As life unfolds, occasionally something significant happens that teaches me a lesson. It's a moment of understanding-a resonance-that takes me by surprise. For example, thinking about JFK’s assassination instantly transports me back to my elementary school. Time stood still as we grieved over the death of a beloved president. I lost some of my innocence that day, and felt less safe.
I remember holding my first daughter in my arms after giving birth. She triggered a burning desire in me to improve myself so I could take care of her. I instantly grew up that day.
I can still hear the roar of the crowd that lined Lakewood Boulevard to view a hand-off of the 1984 Olympic torch on its way to the Los Angeles Memorial Coliseum. We cheered with gusto as the runners passed the torch. That day taught me about community pride.
I viewed a total solar eclipse off the island of Aruba in 1998. I can still feel the eerie twilight caused by the moon passing between the earth and sun. I recall minutes of silence as chills flowed through my body. I sensed a divine presence all around me that day.
Passing through the 100-year-old Panama Canal, triggered one of those moments. From my room, I saw several things as we approached the canal: a picture-worthy sunrise, the Panama City skyline, at least fifty vessels waiting for a turn to pass through the locks. I glanced up and down the ship as fellow passengers returned my smile.

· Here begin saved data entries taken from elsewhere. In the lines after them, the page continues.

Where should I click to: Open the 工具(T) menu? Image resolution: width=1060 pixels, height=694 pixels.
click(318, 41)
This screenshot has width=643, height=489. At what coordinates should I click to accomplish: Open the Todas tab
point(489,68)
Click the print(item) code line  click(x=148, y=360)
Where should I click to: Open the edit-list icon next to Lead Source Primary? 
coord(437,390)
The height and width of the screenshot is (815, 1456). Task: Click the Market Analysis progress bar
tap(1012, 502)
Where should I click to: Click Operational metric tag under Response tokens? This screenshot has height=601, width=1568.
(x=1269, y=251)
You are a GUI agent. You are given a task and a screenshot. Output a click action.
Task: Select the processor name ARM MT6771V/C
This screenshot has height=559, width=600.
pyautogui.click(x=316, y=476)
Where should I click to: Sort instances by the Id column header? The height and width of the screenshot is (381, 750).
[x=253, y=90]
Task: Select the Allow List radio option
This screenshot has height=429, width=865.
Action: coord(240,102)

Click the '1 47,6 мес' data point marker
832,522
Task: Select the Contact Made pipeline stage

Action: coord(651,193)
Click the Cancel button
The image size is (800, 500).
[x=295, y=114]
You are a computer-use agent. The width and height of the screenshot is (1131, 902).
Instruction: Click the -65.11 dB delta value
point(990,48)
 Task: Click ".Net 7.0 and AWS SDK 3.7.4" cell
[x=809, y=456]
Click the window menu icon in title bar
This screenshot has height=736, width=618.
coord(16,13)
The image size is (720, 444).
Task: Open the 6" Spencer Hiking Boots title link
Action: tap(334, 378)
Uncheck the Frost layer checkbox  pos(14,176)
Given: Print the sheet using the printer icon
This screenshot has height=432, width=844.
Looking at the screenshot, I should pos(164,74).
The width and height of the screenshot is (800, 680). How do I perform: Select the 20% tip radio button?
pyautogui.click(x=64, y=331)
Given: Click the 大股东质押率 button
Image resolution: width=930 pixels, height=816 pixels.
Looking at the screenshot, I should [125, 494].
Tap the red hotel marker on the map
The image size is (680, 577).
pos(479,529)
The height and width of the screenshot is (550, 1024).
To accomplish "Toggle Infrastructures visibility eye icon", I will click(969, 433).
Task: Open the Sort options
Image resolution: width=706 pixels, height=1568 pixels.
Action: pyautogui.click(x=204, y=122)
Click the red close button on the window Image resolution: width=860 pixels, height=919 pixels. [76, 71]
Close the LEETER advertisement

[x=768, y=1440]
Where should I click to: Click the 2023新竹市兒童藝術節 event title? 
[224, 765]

Suddenly, I wanted to be with the crowd. I dressed quickly and scurried out of my cabin, heading to the ship’s bow. The staff provided coffee, tea, and Panama Rolls, a sweet delicacy, as we gathered to view the transit. I chatted with several engineers who placed seeing this man-made wonder high on their bucket list. I met a woman who had traveled through the canal twice before because she liked it so much. “Wait until we pass through the first three locks, and reach Gatun Lake,” she said. “You’ll love how peaceful it is.”
I conversed with people from Australia, Canada, England, South Africa, and the United States about all kinds of things that morning. We bonded through our curious minds, mutual love of travel, and enjoyment of Panama rolls. The hum of anticipation filled the air as we approached the first lock. Then, cameras started clicking wildly as if paparazzi had spotted a famous movie star.
It’s difficult to articulate how I felt during the transit except to say I had a moment of resonance. Passing through each lock, experiencing it with others, reminded me of our shared humanity. We took a break from talking about politics, war, and terrorists to focus on something truly astounding.
If nations can come together to build a masterpiece like the Panama Canal, just imagine what we can continue to achieve if we look beyond our differences. This day renewed some hope for me.